== Segment start ==

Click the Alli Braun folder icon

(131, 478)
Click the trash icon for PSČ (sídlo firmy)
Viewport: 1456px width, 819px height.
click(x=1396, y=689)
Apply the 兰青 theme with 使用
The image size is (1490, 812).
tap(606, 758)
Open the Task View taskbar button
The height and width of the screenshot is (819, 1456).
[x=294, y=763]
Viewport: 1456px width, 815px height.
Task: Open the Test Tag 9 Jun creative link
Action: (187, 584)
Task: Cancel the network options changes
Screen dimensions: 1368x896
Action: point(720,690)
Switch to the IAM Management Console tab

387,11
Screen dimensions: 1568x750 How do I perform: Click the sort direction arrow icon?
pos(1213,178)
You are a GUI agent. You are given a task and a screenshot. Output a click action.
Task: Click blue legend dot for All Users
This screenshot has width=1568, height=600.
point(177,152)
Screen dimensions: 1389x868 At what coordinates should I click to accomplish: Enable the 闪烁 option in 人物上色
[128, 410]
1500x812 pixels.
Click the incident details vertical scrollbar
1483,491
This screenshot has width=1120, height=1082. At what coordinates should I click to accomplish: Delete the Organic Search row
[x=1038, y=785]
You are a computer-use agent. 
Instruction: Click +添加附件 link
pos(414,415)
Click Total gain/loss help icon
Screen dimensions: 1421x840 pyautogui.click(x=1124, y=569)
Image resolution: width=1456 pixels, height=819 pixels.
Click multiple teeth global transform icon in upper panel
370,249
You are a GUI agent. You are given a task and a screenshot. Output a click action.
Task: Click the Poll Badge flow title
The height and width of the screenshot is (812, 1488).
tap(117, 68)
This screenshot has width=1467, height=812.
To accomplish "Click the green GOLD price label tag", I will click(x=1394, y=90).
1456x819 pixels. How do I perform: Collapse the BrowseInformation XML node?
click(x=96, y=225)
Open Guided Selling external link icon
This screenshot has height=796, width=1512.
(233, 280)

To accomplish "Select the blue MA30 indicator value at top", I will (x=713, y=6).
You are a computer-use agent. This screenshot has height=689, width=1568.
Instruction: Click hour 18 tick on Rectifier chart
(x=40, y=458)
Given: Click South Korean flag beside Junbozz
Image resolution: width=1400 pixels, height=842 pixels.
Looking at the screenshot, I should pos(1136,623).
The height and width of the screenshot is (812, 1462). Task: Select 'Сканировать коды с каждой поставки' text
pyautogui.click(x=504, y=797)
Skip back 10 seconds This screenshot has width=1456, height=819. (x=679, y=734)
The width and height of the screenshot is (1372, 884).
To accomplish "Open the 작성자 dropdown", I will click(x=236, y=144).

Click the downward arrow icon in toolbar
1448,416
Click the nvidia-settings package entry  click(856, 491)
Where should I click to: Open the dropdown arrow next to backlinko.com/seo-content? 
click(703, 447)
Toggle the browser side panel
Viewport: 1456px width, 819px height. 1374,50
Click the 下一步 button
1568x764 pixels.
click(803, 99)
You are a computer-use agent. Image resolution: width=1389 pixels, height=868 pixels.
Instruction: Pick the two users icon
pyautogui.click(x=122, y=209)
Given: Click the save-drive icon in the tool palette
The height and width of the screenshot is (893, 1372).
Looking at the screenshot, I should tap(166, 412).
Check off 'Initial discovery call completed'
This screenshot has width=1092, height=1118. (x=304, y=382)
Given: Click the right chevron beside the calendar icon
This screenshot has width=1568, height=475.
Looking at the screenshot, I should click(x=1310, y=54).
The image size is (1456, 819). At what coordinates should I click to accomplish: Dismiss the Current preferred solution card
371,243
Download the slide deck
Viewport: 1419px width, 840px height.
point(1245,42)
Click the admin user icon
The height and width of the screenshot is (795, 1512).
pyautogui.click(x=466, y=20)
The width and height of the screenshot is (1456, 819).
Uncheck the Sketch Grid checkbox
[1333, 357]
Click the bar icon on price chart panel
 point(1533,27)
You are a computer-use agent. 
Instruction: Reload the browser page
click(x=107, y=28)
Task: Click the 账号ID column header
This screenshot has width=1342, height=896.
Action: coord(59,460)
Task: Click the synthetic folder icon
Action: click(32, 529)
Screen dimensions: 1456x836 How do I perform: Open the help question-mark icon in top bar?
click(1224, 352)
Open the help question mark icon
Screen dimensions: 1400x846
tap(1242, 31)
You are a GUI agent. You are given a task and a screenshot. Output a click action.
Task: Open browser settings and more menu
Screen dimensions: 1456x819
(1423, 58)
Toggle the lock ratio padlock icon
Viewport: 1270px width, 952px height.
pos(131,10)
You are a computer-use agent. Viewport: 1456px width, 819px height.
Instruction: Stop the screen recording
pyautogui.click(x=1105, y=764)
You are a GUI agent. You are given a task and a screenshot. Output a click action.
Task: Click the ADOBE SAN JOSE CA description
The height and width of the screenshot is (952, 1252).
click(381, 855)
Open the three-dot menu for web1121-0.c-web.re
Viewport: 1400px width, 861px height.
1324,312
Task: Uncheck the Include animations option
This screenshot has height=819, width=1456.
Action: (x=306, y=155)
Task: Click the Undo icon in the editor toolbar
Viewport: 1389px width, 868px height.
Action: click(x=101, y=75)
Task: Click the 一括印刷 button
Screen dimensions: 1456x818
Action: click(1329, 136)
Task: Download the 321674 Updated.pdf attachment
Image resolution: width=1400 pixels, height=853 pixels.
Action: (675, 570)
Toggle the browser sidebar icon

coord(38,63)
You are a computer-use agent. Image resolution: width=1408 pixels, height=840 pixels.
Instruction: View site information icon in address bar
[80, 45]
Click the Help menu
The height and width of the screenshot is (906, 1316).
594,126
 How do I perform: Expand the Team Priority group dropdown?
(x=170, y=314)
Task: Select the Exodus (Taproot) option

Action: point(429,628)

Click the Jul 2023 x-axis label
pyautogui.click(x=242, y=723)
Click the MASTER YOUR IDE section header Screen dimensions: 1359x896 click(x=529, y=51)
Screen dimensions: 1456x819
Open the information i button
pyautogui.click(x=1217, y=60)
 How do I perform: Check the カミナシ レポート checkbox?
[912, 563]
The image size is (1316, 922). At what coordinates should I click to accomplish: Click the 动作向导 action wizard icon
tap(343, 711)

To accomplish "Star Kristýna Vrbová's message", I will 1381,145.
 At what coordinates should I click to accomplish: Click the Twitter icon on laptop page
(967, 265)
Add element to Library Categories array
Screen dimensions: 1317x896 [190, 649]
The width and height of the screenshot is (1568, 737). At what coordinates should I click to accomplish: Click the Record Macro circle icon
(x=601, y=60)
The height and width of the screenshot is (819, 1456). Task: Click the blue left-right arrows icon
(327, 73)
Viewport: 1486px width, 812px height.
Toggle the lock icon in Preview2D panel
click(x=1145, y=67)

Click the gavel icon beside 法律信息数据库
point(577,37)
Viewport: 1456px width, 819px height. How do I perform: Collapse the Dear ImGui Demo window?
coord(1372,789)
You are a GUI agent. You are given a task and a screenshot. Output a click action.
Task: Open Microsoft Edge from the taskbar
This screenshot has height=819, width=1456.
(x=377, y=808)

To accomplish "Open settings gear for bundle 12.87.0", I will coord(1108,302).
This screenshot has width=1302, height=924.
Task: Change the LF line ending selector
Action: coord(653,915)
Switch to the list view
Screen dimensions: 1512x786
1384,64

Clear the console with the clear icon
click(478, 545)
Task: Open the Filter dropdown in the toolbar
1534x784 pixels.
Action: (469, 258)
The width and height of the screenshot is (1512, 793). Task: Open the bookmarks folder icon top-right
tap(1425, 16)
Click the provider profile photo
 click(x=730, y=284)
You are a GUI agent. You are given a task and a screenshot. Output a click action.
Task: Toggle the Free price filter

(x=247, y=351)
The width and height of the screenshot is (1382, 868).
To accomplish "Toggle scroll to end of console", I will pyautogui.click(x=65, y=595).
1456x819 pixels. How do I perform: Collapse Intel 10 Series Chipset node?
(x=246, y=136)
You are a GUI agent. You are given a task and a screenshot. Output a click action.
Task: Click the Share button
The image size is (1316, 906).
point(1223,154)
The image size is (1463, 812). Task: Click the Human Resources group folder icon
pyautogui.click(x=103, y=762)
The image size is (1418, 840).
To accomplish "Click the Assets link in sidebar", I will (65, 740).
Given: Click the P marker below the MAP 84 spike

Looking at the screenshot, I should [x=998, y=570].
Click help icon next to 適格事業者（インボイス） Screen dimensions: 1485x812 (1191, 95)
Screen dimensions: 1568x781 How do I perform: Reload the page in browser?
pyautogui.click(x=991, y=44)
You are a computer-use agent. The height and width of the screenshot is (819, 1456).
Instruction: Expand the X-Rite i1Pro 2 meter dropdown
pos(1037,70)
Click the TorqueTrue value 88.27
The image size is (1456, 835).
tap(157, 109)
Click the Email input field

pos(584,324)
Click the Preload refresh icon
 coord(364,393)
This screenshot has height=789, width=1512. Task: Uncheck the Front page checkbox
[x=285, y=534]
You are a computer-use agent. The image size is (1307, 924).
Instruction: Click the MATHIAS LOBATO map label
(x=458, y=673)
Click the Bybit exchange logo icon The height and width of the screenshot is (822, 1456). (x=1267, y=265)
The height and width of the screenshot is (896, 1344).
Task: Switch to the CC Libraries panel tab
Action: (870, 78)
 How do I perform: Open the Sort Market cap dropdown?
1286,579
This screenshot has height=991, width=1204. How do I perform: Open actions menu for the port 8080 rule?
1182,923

== Segment end ==

> _Assignment_: Working from the records above, tally the lines that contain "value" and give only the total.

> _Answer space_: 2